Lobar pneumonia is typical of pneumococcal pulmonary infection. In this pattern of disease, the inflammatory exudate begins within the distal airspaces. The inflammatory process spreads via the pores of Kohn and canals of Lambert to produce nonsegmental consolidation. If untreated, the inflammation may eventually involve an entire lobe (Fig. 16.1). Because the airways are usually spared, air bronchograms are common and significant volume loss is unusual (see Table 12.7).

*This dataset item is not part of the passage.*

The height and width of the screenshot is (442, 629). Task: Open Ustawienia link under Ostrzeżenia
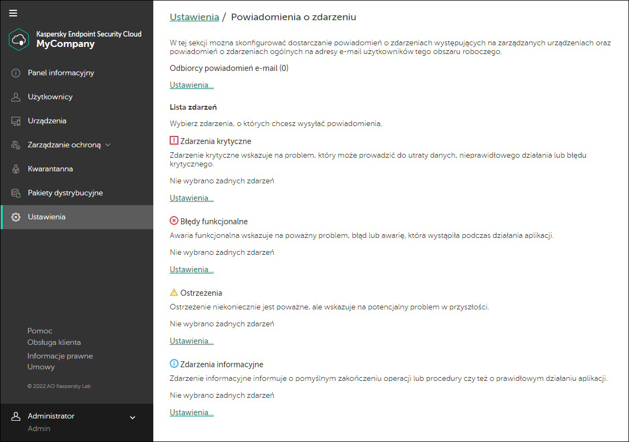click(191, 341)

Lobular or bronchopneumonia is the most common pattern of disease and is most typical of staphylococcal pneumonia. In the early stages of bronchopneumonia, the inflammation is centered primarily in and around lobular bronchi. As the inflammation progresses, exudative fluid extends peripherally along the bronchus to involve the entire pulmonary lobule. Radiographically, multifocal opacities that are roughly lobular in configuration produce a “patchwork quilt” appearance because of the interspersion of normal and diseased lobules (Fig. 16.2). While bronchopneumonia is the most common cause of multifocal patchy airspace opacities, there is a broad list of differential diagnostic considerations (see Table 12.9). Exudate within the bronchi accounts for the absence of air bronchograms in bronchopneumonia. With coalescence of affected areas, the pattern may resemble lobar pneumonia.

In atypical pneumonia, as in viral and mycoplasma infection, there is inflammatory thickening of bronchial and bronchiolar walls and the pulmonary interstitium. This results in a radiographic pattern of airways thickening and reticulonodular opacities (see Table 12.12). Air bronchograms are absent because the alveolar spaces remain aerated. Segmental and subsegmental atelectasis from small airways obstruction is common.

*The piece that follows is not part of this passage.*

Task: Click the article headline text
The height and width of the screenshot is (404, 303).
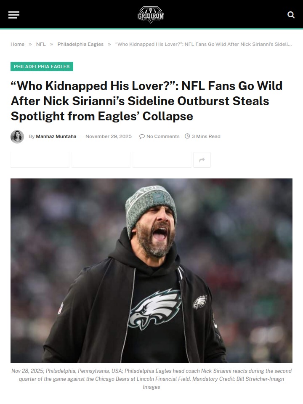Action: click(x=146, y=101)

The spread of infection to the lung via the pulmonary vasculature usually occurs in the setting of systemic sepsis. The pattern of parenchymal involvement is patchy and bilateral. The lung bases are most severely involved because blood flow is greatest in the dependent portions of the lungs. Pulmonary infection from direct spread usually results in a localized parenchymal process adjacent to an extrapulmonary source of infection. If an organism causes extensive parenchymal necrosis, an abscess may form.


Bacterial Pneumonia

Community-acquired bacterial pneumonia accounts for between 0.5 million and 1 million hospitalizations in the United States annually and is most often due to infection by Streptococcus pneumoniae, Mycoplasma pneumoniae, Chlamydia pneumoniae, and Legionella pneumophila.


Gram-Positive Bacteria.

S pneumoniae (pneumococcus) is a gram-positive organism that may cause infection in healthy individuals but is much more commonly seen in the
elderly, alcoholics, and other compromised hosts. Patients with sickle cell disease or those who have undergone splenectomy are at particular risk for severe pneumococcal pneumonia.

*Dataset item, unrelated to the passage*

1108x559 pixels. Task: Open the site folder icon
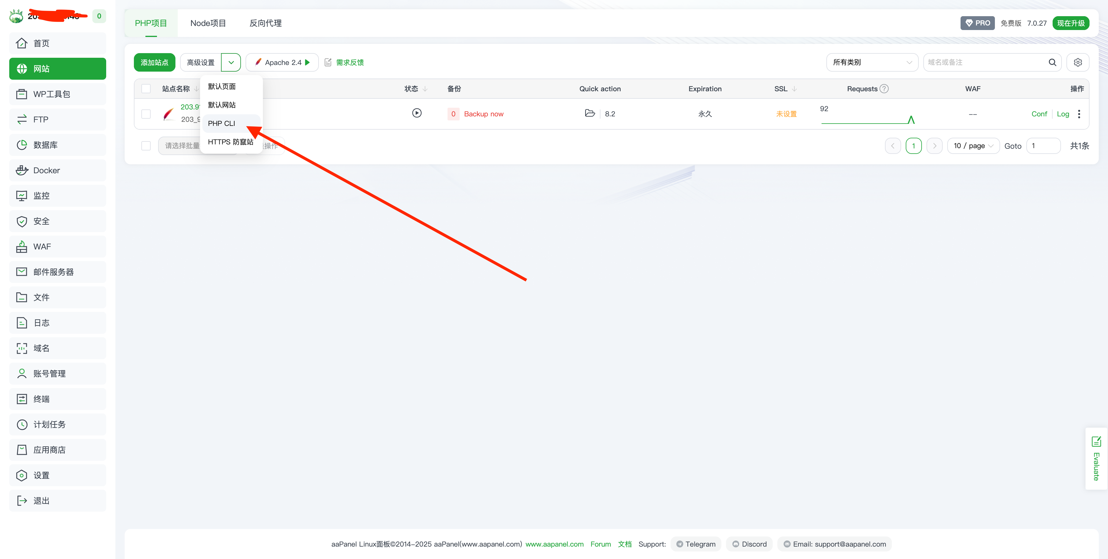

Figure 16.1. Pneumococcal Pneumonia. Posteroanterior (A) and lateral (B) radiographs of a 57-year-old man with fever, chills, and productive cough show airspace opacification in the right upper lobe with air bronchograms. Sputum culture was positive for Streptococcus pneumonia. CT scan in another patient with pneumococcal pneumonia (C) shows dense multifocal segmental airspace opacification in the upper lobes. Note the lobular pattern of consolidation in the right upper lobe and superior segment of the right lower lobe (arrows), reflecting bronchopneumonia.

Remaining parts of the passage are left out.